They first generated a list of 26 symptoms working from various other symptom scales and from a work group comprised of medical and radiation oncologists, oncology nurses and symptom management specialists. Then, they recruited three different groups of patients for the study: an initial outpatient sample, an inpatient sample and an outpatient sample for cross validation of the measure. Finally, they used several methods to reduce the number of core symptoms.
They also wanted to identify how much these symptoms had interfered with different aspects of a patient’s life in the previous 24 hours.
The symptoms and daily activities affected
The final product, the M. D. Anderson Symptom Inventory, identifies the following 13 side effects as occurring most frequently and being the most distressing for patients: pain, fatigue, nausea, disturbed sleep, feelings of being distressed (upset), shortness of breath, remembering things, lack of appetite, feeling drowsy (sleepy), having a dry mouth, feeling sad, vomiting and numbness or tingling.
Daily activities which they identified as possibly affected by these symptoms were: general activity, mood, work (including work around the house), relations with other people, walking and enjoyment of life.
For both the core symptoms and the interferences, MDASI poses questions about the level at which these are affected. Patients, in turn, answer on a scale of 0-10, 0 meaning not affected at all, 10 as bad as you can imagine.
Cancer-specific measurements — thyroid cancer
The goal of Cleeland and his team was to take their initial inventory of core symptoms that each cancer patient might experience and develop additional modules identifying disease- and treatment-specific symptoms and toxicities.
One of the first was an inventory for thyroid cancer, which tends to become a chronic disease fraught with side effects. Margaret Harle, a research oncology nurse, helped develop the MDASI-Thy.
“What we have done as we develop these modules is interview 20-30 patients and ask them what symptoms they are dealing with,” she says. “Then we look at the data and see what the top five or six symptoms are and add them to our core module. Our next step will be to test the tool on 50-100 patients to make sure the content is valid.”

▸ **WORK TO COMPLETE**
Copy out the entire excerpt on the M. D. Anderson Symptom Inventory word for word. The data items are not needed for this.

▸ **Data items**
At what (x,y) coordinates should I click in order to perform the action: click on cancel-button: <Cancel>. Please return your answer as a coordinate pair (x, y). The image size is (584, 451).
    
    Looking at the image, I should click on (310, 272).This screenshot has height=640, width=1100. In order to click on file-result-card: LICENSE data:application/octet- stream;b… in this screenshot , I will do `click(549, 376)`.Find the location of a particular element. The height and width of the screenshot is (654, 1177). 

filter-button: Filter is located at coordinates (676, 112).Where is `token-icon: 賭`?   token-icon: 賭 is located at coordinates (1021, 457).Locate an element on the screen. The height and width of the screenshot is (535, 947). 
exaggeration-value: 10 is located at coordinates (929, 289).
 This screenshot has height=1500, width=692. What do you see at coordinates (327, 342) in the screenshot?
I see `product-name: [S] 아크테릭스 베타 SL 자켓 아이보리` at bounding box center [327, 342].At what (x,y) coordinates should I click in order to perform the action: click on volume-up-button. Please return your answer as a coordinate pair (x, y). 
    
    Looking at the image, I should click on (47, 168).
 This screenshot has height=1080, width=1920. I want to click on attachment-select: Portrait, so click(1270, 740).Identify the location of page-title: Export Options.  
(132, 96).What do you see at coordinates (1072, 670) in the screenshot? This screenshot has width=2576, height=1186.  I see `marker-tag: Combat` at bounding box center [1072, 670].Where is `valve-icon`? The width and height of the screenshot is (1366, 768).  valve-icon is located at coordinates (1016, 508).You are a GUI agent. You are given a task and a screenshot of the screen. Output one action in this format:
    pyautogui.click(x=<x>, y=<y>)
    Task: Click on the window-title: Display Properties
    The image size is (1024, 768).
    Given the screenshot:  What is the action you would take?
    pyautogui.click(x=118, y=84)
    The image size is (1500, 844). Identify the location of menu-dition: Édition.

▸ **WRITTEN ANSWER**
They first generated a list of 26 symptoms working from various other symptom scales and from a work group comprised of medical and radiation oncologists, oncology nurses and symptom management specialists. Then, they recruited three different groups of patients for the study: an initial outpatient sample, an inpatient sample and an outpatient sample for cross validation of the measure. Finally, they used several methods to reduce the number of core symptoms.
They also wanted to identify how much these symptoms had interfered with different aspects of a patient’s life in the previous 24 hours.
The symptoms and daily activities affected
The final product, the M. D. Anderson Symptom Inventory, identifies the following 13 side effects as occurring most frequently and being the most distressing for patients: pain, fatigue, nausea, disturbed sleep, feelings of being distressed (upset), shortness of breath, remembering things, lack of appetite, feeling drowsy (sleepy), having a dry mouth, feeling sad, vomiting and numbness or tingling.
Daily activities which they identified as possibly affected by these symptoms were: general activity, mood, work (including work around the house), relations with other people, walking and enjoyment of life.
For both the core symptoms and the interferences, MDASI poses questions about the level at which these are affected. Patients, in turn, answer on a scale of 0-10, 0 meaning not affected at all, 10 as bad as you can imagine.
Cancer-specific measurements — thyroid cancer
The goal of Cleeland and his team was to take their initial inventory of core symptoms that each cancer patient might experience and develop additional modules identifying disease- and treatment-specific symptoms and toxicities.
One of the first was an inventory for thyroid cancer, which tends to become a chronic disease fraught with side effects. Margaret Harle, a research oncology nurse, helped develop the MDASI-Thy.
“What we have done as we develop these modules is interview 20-30 patients and ask them what symptoms they are dealing with,” she says. “Then we look at the data and see what the top five or six symptoms are and add them to our core module. Our next step will be to test the tool on 50-100 patients to make sure the content is valid.”